ネットワーク機器の設定やソフトウェアイメージを安全に保存・復元するために、TFTP・FTP・SFTP・SCPとバックアップ運用の基本を学びます。

図版:Net Basics Labタップして拡大
ファイル転送と設定バックアップの要点を図解しています。

この単元で学ぶこと

ネットワーク機器の設定は、障害復旧、機器交換、変更前後の比較、監査に必要な重要な情報です。設定ファイルやソフトウェアイメージを適切に保存し、必要なときに復元できるようにします。

この単元では、ファイル転送、構成バックアップ、構成復元、TFTP、FTP、SFTP、SCP、ランニングコンフィグ、スタートアップコンフィグ、チェックサムの基本を学びます。

ファイル転送の役割

ファイル転送は、ネットワーク機器とサーバーや管理端末の間で、設定ファイル、ログ、ソフトウェアイメージなどを送受信する仕組みです。

運用では、どのファイルを、どこに、どの方式で保存したかを追跡できるようにし、復元手順も定期的に確認します。

構成バックアップと構成復元

構成バックアップは、稼働中または保存済みの設定を外部の保管先へコピーすることです。構成復元は、保存しておいた設定を機器へ戻し、必要な状態を再現することです。

バックアップだけでは十分ではありません。対象機器、取得日時、設定の版、保管先、復元方法を管理し、検証環境や保守手順で復元可能であることを確認します。

ランニングコンフィグとスタートアップコンフィグ

ランニングコンフィグは、機器が現在動作に使用している設定です。スタートアップコンフィグは、再起動時に読み込むために保存される設定です。

変更後に保存操作を行わないと、再起動後に意図した設定が残らないことがあります。バックアップ時には、どちらの設定を対象にしているかを明確にします。

TFTPとFTP

TFTPは、UDPを使う簡素なファイル転送プロトコルです。実装が比較的簡単な一方で、認証や暗号化を提供しないため、利用するネットワークとアクセス制御を慎重に設計する必要があります。

FTPは、ファイルを効率的かつ信頼性を考慮して転送するためのプロトコルです。従来のFTPは通信内容を保護しないため、管理ネットワークや保護された代替手段を検討します。

SFTPとSCP

SFTPとSCPは、SSHの保護機能を利用してファイルを転送する方式として利用されます。SSHは暗号化、サーバー認証、完全性保護を提供するため、管理経路でのファイル転送に適した選択肢になります。

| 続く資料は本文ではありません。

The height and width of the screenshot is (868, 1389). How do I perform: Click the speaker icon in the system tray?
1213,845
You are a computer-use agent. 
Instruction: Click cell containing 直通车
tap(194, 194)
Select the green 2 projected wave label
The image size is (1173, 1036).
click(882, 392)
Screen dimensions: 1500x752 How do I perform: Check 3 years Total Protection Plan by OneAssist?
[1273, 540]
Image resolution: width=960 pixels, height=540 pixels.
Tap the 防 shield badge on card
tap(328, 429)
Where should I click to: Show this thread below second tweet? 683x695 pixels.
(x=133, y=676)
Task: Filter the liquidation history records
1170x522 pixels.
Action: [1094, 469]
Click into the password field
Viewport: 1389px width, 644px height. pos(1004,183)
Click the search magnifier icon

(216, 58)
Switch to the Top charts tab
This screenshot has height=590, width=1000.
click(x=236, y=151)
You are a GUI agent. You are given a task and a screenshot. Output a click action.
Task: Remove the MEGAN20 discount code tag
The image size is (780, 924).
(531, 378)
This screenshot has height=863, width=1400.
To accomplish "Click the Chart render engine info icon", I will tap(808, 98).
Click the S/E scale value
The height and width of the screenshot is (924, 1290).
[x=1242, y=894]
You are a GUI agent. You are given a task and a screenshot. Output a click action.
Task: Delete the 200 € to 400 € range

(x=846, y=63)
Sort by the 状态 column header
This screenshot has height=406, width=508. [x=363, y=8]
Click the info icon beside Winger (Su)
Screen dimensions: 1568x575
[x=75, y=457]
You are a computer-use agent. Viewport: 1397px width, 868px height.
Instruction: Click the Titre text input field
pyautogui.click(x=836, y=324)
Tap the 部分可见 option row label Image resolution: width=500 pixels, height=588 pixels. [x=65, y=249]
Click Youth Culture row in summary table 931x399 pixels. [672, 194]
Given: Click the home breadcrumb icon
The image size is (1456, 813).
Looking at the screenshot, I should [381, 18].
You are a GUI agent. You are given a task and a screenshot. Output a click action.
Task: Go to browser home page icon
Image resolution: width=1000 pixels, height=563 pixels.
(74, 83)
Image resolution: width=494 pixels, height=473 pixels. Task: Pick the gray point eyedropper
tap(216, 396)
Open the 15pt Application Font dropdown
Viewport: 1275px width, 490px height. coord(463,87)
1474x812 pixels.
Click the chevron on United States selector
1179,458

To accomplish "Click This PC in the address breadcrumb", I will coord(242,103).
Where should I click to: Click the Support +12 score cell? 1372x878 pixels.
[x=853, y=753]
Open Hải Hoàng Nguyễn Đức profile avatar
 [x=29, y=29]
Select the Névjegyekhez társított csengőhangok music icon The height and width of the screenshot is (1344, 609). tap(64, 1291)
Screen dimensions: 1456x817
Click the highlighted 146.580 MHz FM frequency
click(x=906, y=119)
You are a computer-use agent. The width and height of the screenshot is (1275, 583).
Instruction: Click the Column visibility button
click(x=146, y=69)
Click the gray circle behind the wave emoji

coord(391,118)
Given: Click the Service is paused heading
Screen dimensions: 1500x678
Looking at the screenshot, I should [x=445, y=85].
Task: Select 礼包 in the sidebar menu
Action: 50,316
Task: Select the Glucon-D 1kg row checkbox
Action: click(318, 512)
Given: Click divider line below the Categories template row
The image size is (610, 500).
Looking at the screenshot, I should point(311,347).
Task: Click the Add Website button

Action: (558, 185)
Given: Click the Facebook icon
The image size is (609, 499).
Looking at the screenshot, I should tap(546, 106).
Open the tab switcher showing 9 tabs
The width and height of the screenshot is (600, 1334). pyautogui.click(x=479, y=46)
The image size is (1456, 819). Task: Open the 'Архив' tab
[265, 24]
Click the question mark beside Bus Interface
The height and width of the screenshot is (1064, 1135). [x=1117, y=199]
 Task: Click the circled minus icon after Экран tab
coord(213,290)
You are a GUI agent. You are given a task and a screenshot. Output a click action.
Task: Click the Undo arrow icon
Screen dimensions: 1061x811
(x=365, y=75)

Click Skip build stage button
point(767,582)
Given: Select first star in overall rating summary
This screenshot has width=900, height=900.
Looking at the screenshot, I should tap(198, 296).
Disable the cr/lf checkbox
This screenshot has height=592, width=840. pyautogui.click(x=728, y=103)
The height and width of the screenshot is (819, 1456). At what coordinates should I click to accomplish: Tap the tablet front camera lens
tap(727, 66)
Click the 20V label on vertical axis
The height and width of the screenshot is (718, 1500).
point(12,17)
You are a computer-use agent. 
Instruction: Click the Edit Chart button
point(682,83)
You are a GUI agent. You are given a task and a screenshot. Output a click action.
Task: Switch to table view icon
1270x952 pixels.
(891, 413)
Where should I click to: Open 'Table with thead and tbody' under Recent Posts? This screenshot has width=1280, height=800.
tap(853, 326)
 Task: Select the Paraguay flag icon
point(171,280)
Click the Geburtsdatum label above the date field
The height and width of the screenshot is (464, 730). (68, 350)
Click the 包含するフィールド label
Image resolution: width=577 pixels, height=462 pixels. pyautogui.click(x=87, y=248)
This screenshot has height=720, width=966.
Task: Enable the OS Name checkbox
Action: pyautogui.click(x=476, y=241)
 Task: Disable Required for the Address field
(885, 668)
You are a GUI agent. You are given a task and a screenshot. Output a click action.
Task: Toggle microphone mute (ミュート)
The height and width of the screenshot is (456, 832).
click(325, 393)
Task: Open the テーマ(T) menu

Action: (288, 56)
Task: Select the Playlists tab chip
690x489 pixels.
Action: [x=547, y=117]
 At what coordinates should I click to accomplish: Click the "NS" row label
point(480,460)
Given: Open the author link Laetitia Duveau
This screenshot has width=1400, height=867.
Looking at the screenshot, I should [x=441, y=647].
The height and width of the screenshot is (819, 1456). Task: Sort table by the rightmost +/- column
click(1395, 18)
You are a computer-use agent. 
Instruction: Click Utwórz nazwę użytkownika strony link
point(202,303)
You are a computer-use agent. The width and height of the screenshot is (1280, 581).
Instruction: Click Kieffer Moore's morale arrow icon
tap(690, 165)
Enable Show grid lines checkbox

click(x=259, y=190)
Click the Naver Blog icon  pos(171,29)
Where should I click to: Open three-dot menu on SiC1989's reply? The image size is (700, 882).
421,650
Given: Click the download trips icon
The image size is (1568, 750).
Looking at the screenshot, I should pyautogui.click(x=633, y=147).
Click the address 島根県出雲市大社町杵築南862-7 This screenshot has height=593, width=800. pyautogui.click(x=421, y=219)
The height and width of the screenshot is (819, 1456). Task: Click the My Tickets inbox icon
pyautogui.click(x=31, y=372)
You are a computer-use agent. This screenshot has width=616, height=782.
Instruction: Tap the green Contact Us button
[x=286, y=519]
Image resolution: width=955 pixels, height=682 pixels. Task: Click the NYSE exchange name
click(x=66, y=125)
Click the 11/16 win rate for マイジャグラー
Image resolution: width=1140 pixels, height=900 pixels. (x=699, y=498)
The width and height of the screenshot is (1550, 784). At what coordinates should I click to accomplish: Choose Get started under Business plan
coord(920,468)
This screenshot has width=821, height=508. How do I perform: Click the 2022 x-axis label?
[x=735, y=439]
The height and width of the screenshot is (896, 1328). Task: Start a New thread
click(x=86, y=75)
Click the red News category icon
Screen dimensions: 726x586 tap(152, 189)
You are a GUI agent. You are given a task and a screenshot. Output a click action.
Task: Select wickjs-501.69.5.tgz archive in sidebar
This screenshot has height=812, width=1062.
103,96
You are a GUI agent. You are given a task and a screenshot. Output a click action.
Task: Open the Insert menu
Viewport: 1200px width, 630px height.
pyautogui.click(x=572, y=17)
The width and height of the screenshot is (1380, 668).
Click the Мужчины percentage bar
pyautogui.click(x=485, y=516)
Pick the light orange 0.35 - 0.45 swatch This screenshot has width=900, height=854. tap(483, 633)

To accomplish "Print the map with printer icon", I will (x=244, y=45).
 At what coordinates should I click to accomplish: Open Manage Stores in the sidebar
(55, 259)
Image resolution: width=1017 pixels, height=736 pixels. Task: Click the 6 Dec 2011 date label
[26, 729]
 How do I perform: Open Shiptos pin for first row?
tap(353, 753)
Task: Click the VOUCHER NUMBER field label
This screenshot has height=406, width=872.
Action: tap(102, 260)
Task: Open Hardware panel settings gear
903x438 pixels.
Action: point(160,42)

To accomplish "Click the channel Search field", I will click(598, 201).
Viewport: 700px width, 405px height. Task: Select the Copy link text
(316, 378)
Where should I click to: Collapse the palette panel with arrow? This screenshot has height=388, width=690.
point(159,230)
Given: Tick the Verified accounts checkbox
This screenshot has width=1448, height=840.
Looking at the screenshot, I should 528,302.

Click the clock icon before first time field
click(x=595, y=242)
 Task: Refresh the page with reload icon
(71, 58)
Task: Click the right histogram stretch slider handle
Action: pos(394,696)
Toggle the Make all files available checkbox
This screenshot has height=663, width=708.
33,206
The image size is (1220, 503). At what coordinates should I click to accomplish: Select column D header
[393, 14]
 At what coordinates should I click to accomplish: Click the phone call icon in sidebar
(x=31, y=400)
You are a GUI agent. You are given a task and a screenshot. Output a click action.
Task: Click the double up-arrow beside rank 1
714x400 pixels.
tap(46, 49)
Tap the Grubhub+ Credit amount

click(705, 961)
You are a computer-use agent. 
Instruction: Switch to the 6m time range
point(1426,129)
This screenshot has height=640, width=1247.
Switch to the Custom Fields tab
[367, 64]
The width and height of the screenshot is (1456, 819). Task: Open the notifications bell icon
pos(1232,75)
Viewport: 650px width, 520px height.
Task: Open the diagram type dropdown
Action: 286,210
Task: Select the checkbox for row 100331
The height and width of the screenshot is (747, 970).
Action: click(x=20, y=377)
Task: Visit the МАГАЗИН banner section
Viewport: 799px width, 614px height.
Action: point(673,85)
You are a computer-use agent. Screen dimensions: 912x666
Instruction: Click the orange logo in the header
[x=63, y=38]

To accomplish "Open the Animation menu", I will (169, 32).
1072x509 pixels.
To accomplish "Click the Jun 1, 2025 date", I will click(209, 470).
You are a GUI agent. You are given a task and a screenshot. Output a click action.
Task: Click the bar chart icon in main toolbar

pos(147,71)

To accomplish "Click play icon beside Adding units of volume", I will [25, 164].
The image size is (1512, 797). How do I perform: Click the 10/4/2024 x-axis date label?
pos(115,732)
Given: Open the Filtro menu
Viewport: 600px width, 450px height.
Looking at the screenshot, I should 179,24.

ただし、利用できる方式は機器やソフトウェアによって異なります。対応するプロトコル、認証方式、鍵管理、権限、保存先容量を確認します。

チェックサムと整合性確認

チェックサムは、ファイル内容から計算される値を使って、転送や保管の途中で内容が変わっていないかを確認するための仕組みです。

ソフトウェアイメージや重要な設定ファイルを扱う場合は、入手元が示す検証値と照合し、意図しない破損や改ざんがないことを確認します。

安全なバックアップ運用

バックアップには認証情報やネットワーク構成などの重要情報が含まれることがあります。保管先へのアクセス権限を最小限にし、通信経路の保護、保存データの暗号化、保持期間、削除手順を決めます。

バックアップは変更直後だけでなく、定期実行も組み合わせます。障害が起きてから保管先や復元手順を探すのではなく、平常時に確認しておくことが重要です。

まず覚えたいポイント

設定バックアップは、ファイルをコピーするだけでなく、対象・保存先・保護方法・整合性・復元手順まで含めて管理します。機器の対応状況に応じて、より安全な転送方式を選びます。